The DAG infers edges: preprocess@raw_a → merge and preprocess@raw_b → merge (via matching output/dep paths).

View the expanded DAG:

crab dag
# Shows: preprocess@raw_a, preprocess@raw_b, merge
# with edges from both preprocess stages to merge

Lockfile

The lockfile records expanded stages individually. No foreach or matrix structure is preserved:

# crab.lock (excerpt)
stages:
  preprocess@raw_a:
    stage_hash: "b3:abc..."
    cmd:
      shell: "python clean.py raw_a"
    deps:
      - path: "raw_a.csv"
        hash: "b3:..."
    outs:
      - path: "raw_a_clean.csv"
        hash: "b3:..."

  preprocess@raw_b:
    stage_hash: "b3:def..."
    cmd:
      shell: "python clean.py raw_b"
    # ...

Each expanded stage has its own hash and is cached independently.

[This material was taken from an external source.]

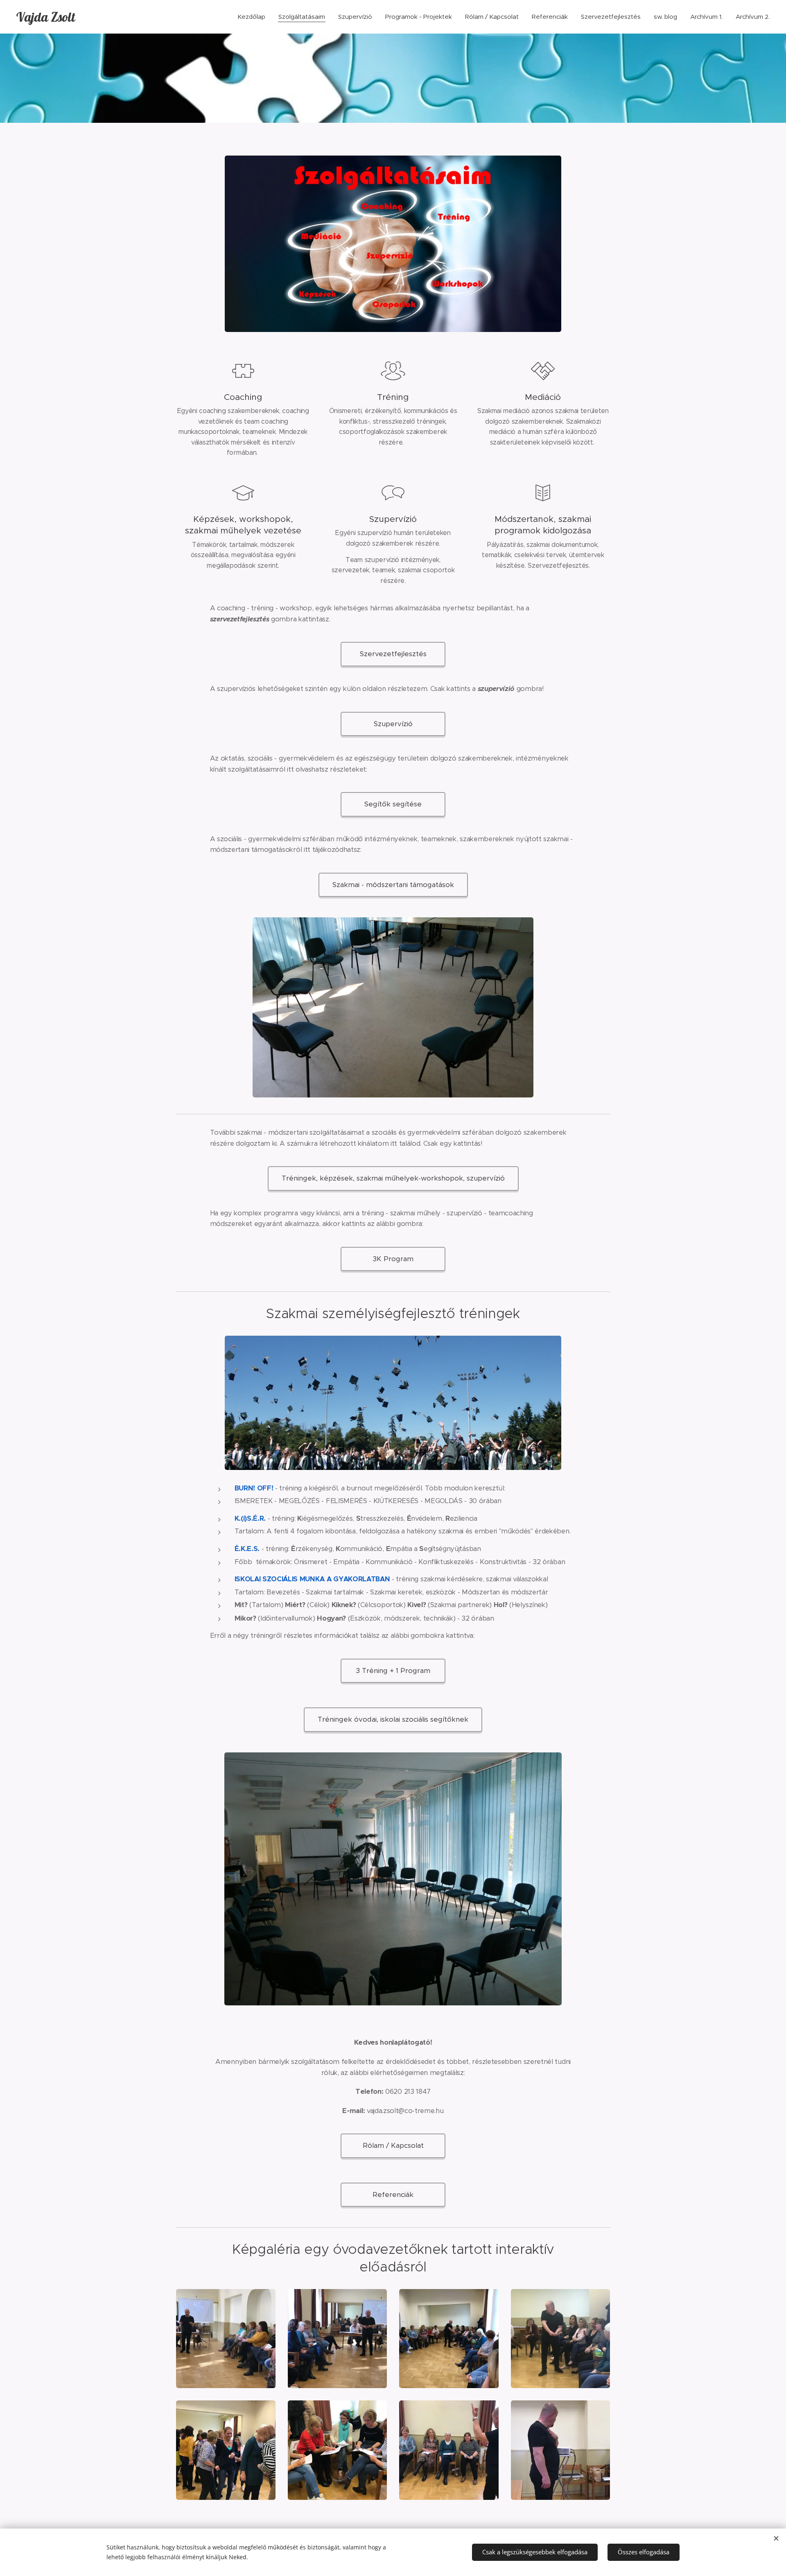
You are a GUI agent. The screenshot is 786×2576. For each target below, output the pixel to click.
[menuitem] (253, 17)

Changing one item's input only invalidates that item's stage.

--validate

Validation expands all foreach and matrix stages and reports them individually:

$ crab run --validate
Pipeline validated successfully.

Stages (5):
  preprocess@raw_a    ✓
  preprocess@raw_b    ✓
  preprocess@raw_c    ✓
  merge               ✓
  report              ✓

No undefined references.
No name collisions.

Validation catches:

Undefined ${item.field} references (field doesn't exist on the item)
Name collisions between expanded stages
Empty foreach lists or matrix variables
Invalid suffixes that violate the stage name grammar

crab status

Status reports expanded stages individually:

$ crab status
  preprocess@raw_a:  up-to-date
  preprocess@raw_b:  outdated
    changed deps:
      - raw_b.csv (content modified)
  preprocess@raw_c:  up-to-date
  merge:             outdated (upstream: preprocess@raw_b)

Selective execution

Run a single expanded stage by its full name:

crab run preprocess@raw_b

Or use glob patterns to target a subset:

crab run --stages 'preprocess@*'
crab run --stages 'train@resnet-*'